Its just after midnight and we are going on our second crying fit the current one lasting already nearly an hour already. I can’t sleep, I can’t breathe. I feel for my beba and I want nothing more than to scoop her up in my arms and let her know it will all be okay and that Mama’s here.
Sleep training is not something we ever wanted to do, but here we are at almost 13 months and none of us has slept through the night since birth (for me maybe since I was 7 months pregnant), Iza included. It is driving Kurt and I emotionally apart in some ways since we physically have no interaction and we are over taxed, exhausted and never have time to be together. Iza also really needs her sleep. For weeks she has been the crabbiest from wake up to morning nap time and then again from about 6pm on to bed time. She has started to sleep less and less throughout the day hours and the dark circles under her eyes have begun to deepen.
We have to try something new.
As mothers we are wired to hear our beba’s distinct noise from a crowded room of crying little ones. Our leche comes in and when we do not use our given assets to comfort the little ones we begin to ache something fierce. The reality is that life has evolved to a point where we all need enough rest to get through a relatively busy existence.

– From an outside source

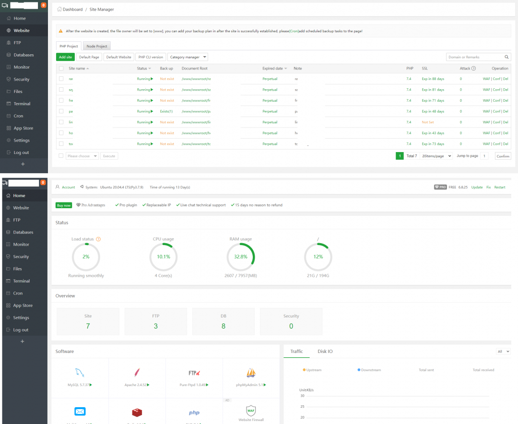Check the box for the row with Exists(1) backup
Image resolution: width=518 pixels, height=424 pixels.
click(61, 111)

My step-sister breastfed and co-slept and her method worked for both her girls by establishing a routine and then her husband getting up to rock the girls to sleep in the middle of the night. It helped to still show comfort, but to remove the breast from the equation. My friend’s little girl was placed in her crib from day 1 and slept through the night, establishing the routine from the get go. There was no question in her beba’s mind that her comfort zone was the crib. She didn’t breastfeed which made this possible from the beginning, but the principle still works for breastfed children if they are placed back in the crib after a feeding.
Iza eats enough to sleep through the night, but she is still feeding at least 1 if not 2 times a night. We have been moving around a lot, so our assumption was she needed the comfort and the stability of on demand feeding, but clearly it is not working for any of us. We question if it is now too late to change without permanent psychological damage. Yikes.
I feel a little crazy from the noise. Now we are going on an hour and a half and I still hear no end in sight. So I sit here in the dark, and eat chocolate and try to zone out and concentrate only to the waves while writing.